• DC Mayor Proposes Tax Hikes To Close City’s Budget Gaps

    District of Columbia Mayor Muriel Bowser, facing a $200 million budget shortfall, announced today during her budget proposal she would raise sales tax in the district to six percent and hike taxes on parking and electronic cigarettes to help make ends meet.

    The $200 million gap didn’t stop the mayor from adding to the budget a new program called the “Boys and Men of Color Initiative” that seeks to help black and latino males in the city achieve greater economic success.

    Calling them “enhancements to revenue,” the mayor said the tax hikes are expected to bring an extra $22 million to the city, while the new initiative to help boys and men of color will cost the city $20 million, effectively canceling out the tax increases.

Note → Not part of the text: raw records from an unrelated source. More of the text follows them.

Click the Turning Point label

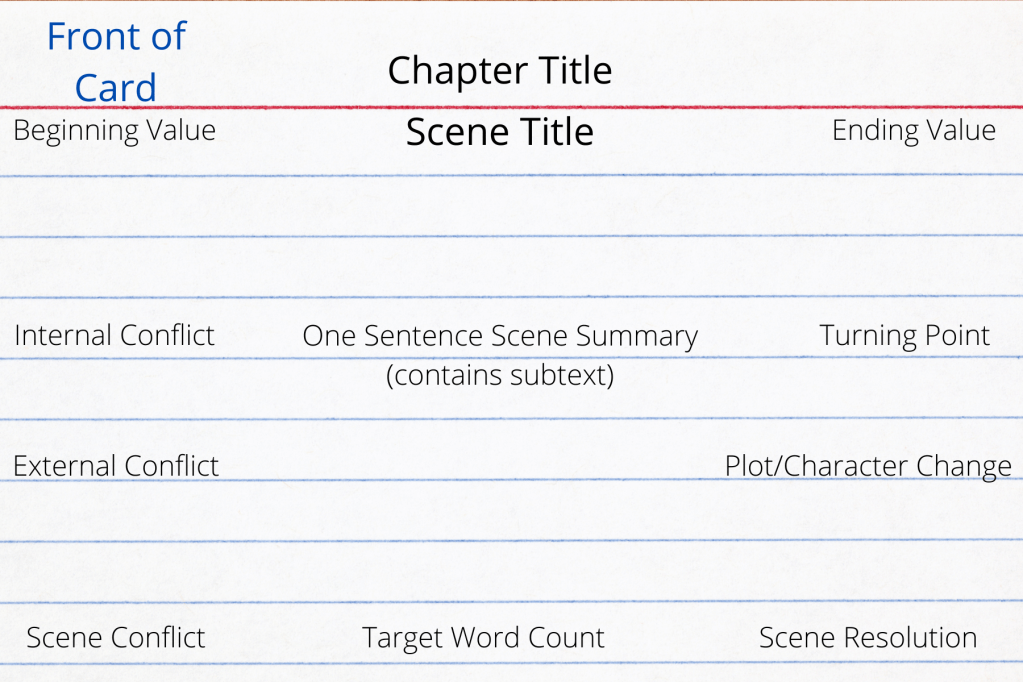point(904,336)
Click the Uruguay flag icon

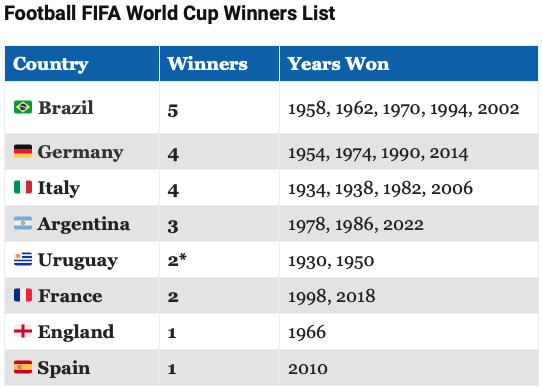coord(23,259)
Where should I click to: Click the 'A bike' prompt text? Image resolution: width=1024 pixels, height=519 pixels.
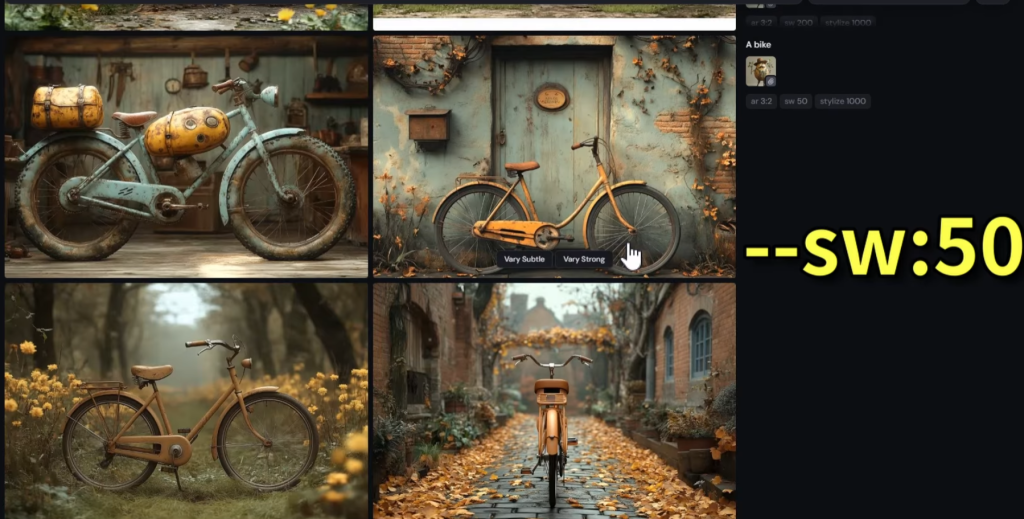(759, 45)
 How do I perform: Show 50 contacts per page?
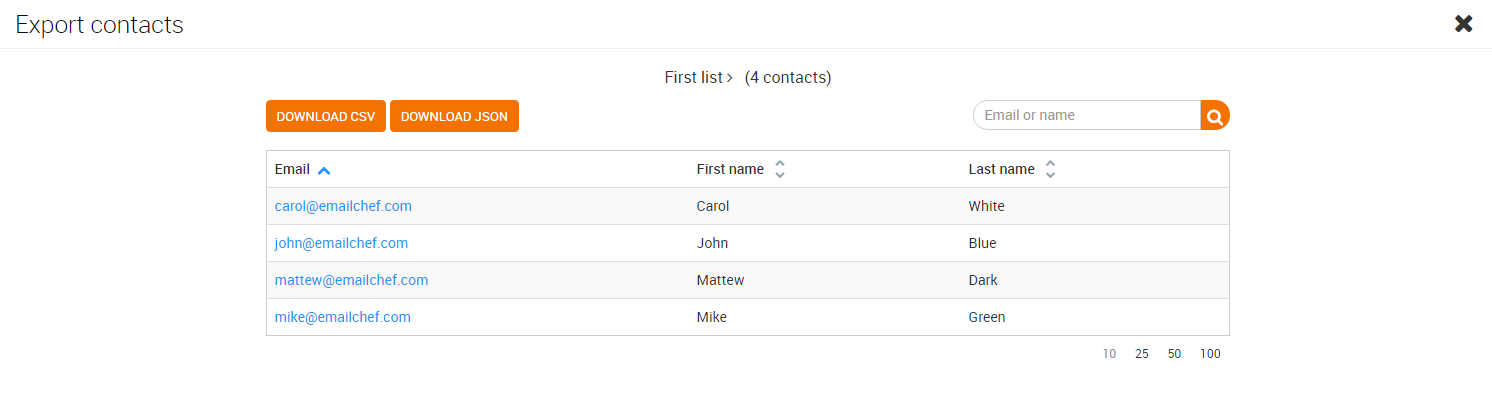point(1174,354)
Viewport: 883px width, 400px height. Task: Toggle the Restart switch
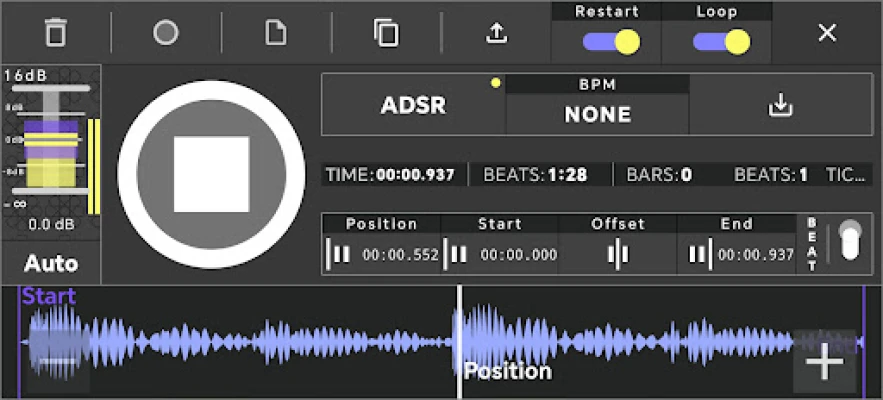(x=611, y=42)
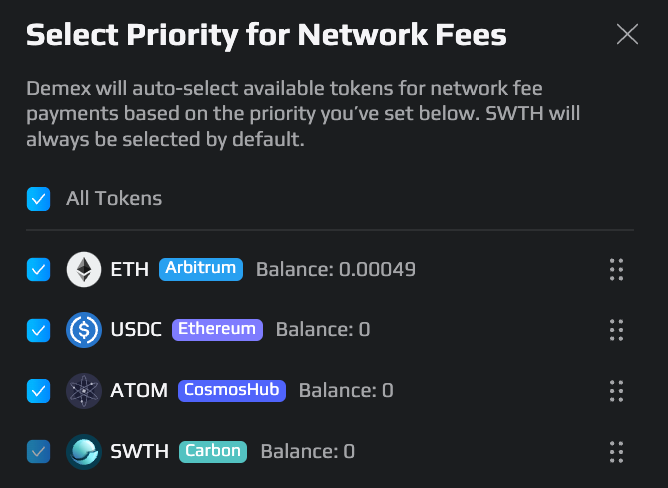Grab the drag handle on ETH row
Viewport: 668px width, 488px height.
(616, 269)
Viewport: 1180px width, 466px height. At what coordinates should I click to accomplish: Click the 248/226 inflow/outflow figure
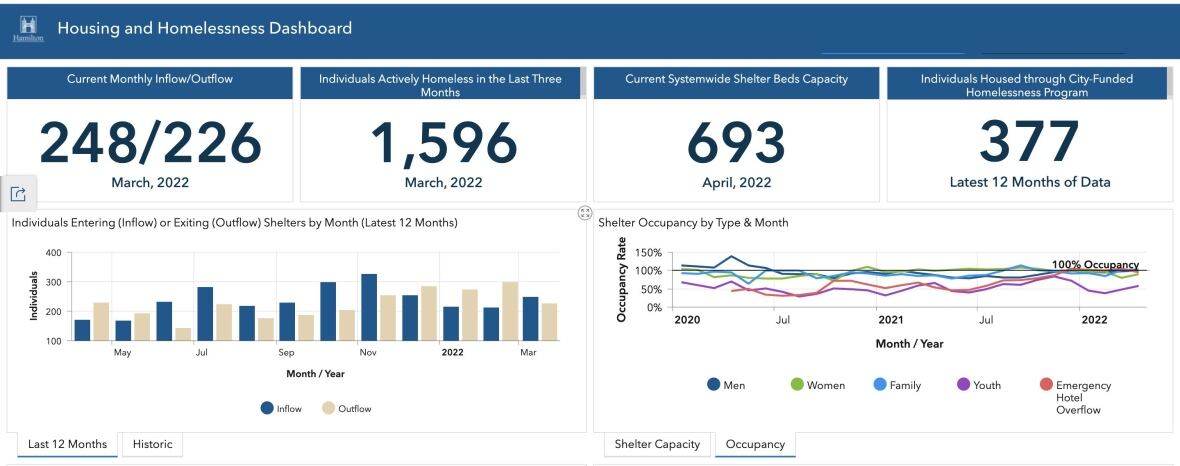pyautogui.click(x=149, y=144)
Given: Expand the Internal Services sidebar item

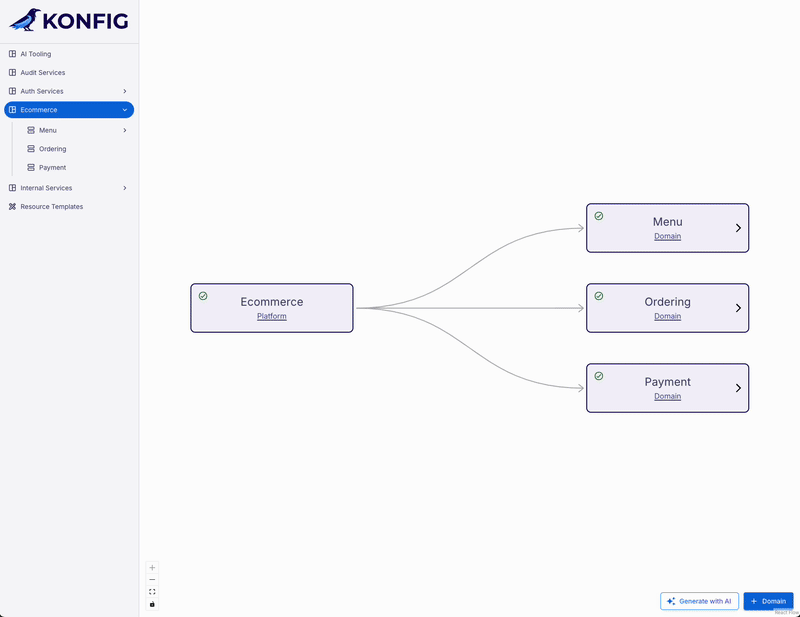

    As part of that initiative the mayor created a partnership with local businesses to give year-long, paid internships to boys who participated in last year’s “’The Audacity of Hope’ Book Challenge.”

    That challenge consisted of the boys reading President Barack Obama’s book over their Christmas break and then using what they learned to offer the mayor policy suggestions on how they can improve their communities. One of those suggestions was to give all 100 of them paid internships.

    “In order to create effective pathways to the middle class, we need to make sure that the next generations of Washingtonians have the tools they need to live, work, and thrive in the District of Columbia,” said Mayor Bowser. “This program will help give young men the experience they need to succeed in the workplace.”

    In addition to the internships, the boys will each be paired with a mentor at a host business to receive additional guidance on career, school, and life choices.

    The mayor said the rise in parking taxes from 18 to 22 percent would be used to “incentivize the use of public transportation” in the city.

    “I don’t think that anyone here is arguing that more cars coming downtown is a good thing,” the mayor said. She said that people can’t afford to pay more for public transportation right now, and taxing parking would be a better option.

    The D.C. Council rejected a similar tax increase last year out of concerns that the sales tax, being a flat tax, would disproportionately hurt the lowest income earners in the city.

    D.C. Council Chairman Phil Mendelson told reporters he doesn’t think this is the correct time to raise taxes in the city, and Councilman Jack Evans said he will be “taking a look at the tax increases” and will try to find another way to raise the needed revenue.

    Bowser will formally present her budget to the D.C. Council on April 13.